When we trained at medical school we were taught to approach each patient on his or her own merits. We were taught to take a history: ask questions about past medical problems, drugs and present complaints; to do a physical examination and make a management plan including those tests that allowed us to narrow the range of possible diagnoses. Treatment was the next option. After we learned to do all this, we were awarded the title of doctor — professionally trained, licensed and regulated to carry out the procedures described. This model of actions which has a long history is called clinical medicine. But what impact has COVID-19 had on this tried and tested way of doing things?
In the last 30 years, clinical medicine has had two important evolutions. The first was the recognition of the primacy of the patient in all our actions. Physicians then become benign agents between the patients and the ‘system’ giving the best advice possible, reducing uncertainties, and directing action when needed on the basis of interpretation of the complex set of circumstances of each patient. The second is the advent of evidence-based medicine (EBM), or the recognition that any course of action needs to be based on the best available up to date scientific evidence. When there is uncertainty this needs to be communicated to the patient.
Patient-centricity and EBM became swiftly incorporated into clinical medicine. Communication, partnership and teamwork and ‘Maintaining Trust’ became essential components of Good Medical Practice — the essential guidance that describes what it means to be a good doctor. Effectively interacting with others and ensuring that all concerns are heard and above all ensuring the care of our patients is our first concern. The advent of the COVID-19 pandemic, however, has seen a retreat of clinical medicine, patient centricity and EBM.
Consultations have become more difficult to obtain, and the ignorance of the basics of infectious disease control has seen hospitals transformed into infectious centers with patients fearful of admission or outpatient appointments. Further nervousness among patients has been fueled by mathematical models purporting to forecast the future and mass and inappropriate use of tests which cannot distinguish those who are infectious and require isolation from those who harbor remnants of the infectious agents.
The patient has become a prisoner of a system labeling him or her as ‘positive’ when we are not sure what that label means. Physicians have been completely bypassed in the biotech decision-making machine that now makes and reports the diagnosis.
And what of EBM in all this? The deluge of studies on the previously little studied coronaviruses would point to a prodigious increase in knowledge, but only a few add to our understanding. Many are clearly ‘me too’ efforts where researchers need to have their name associated with the pandemic. A good example of this is the number of reviews of the evidence on masks published in the last three months — 15 to our knowledge. Yet, the number of published trials on the effects of masks in COVID-19 transmission is — so far — zero.

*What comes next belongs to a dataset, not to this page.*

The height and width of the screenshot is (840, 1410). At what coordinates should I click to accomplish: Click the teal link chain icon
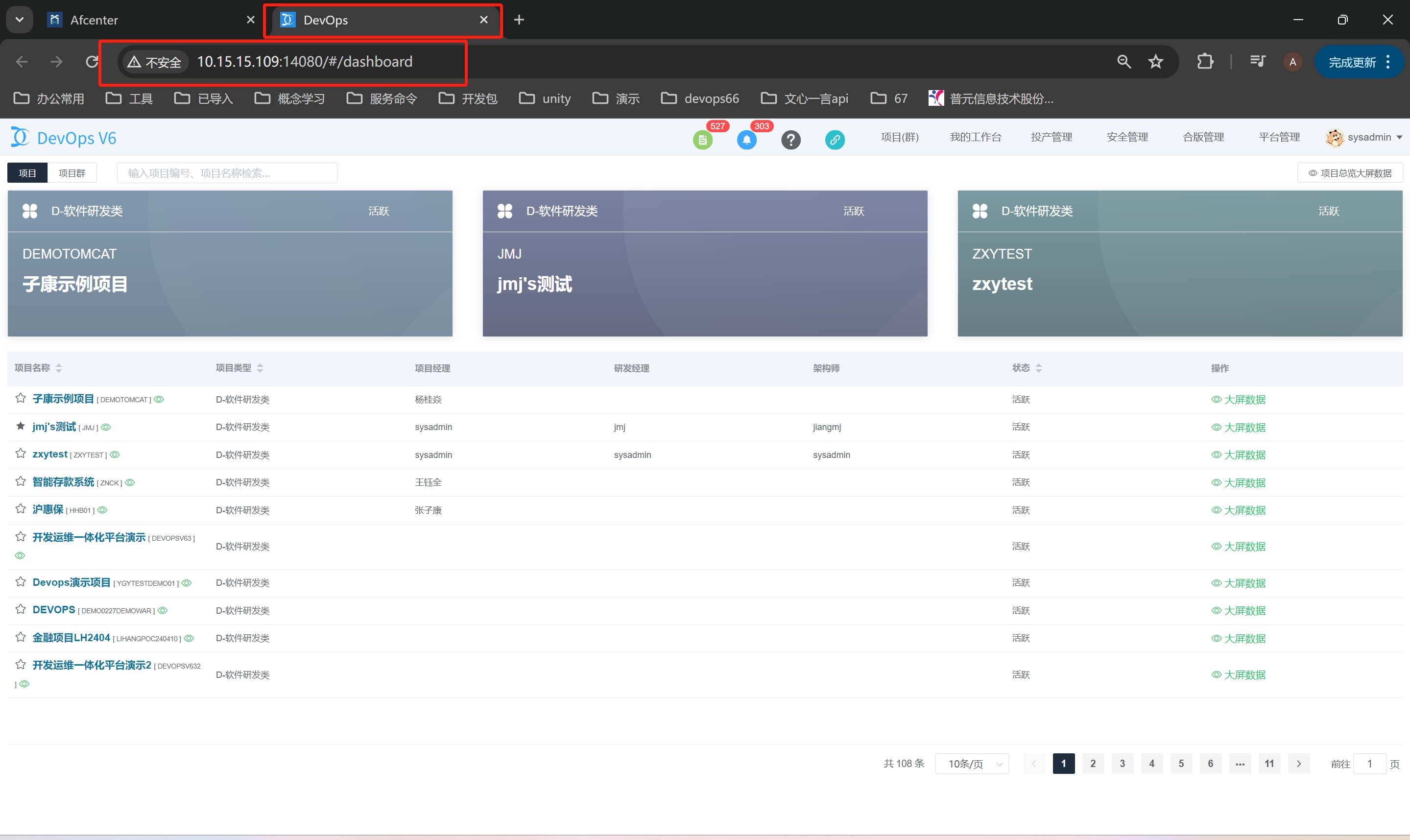(835, 139)
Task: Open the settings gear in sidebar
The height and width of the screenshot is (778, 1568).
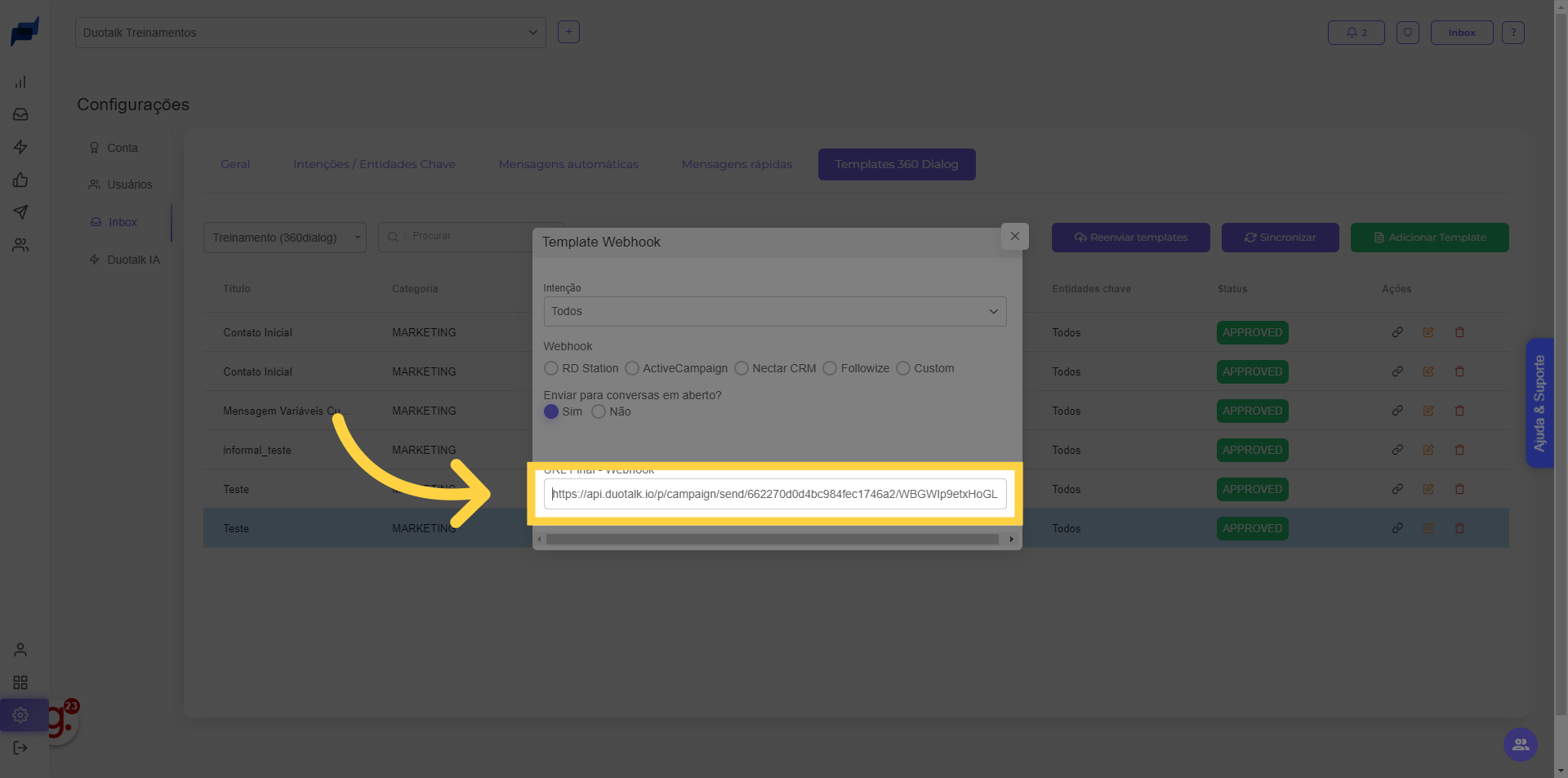Action: (x=20, y=715)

Governments are producing a series of contradictory and confusing policies which have a brief shelf life as the next crisis emerges. It is increasingly clear the evidence is often ignored. Keeping up to date is a full time occupation, and the advances of the last 30 years have at best been put on hold.
The duties of a good doctor include working in partnership with patients to inform them about what they want or need in a way they can understand, and respecting their rights to reach decisions with you about their treatment and care. Questions need to be asked as to how this will occur if you don’t see your doctor, particularly if all you have to do is line up at a drive-in to get your answer.
And ultimately what is a ‘good test’? We think it’s the test which helps your doctor narrow the uncertainty around the origins and management of your problem.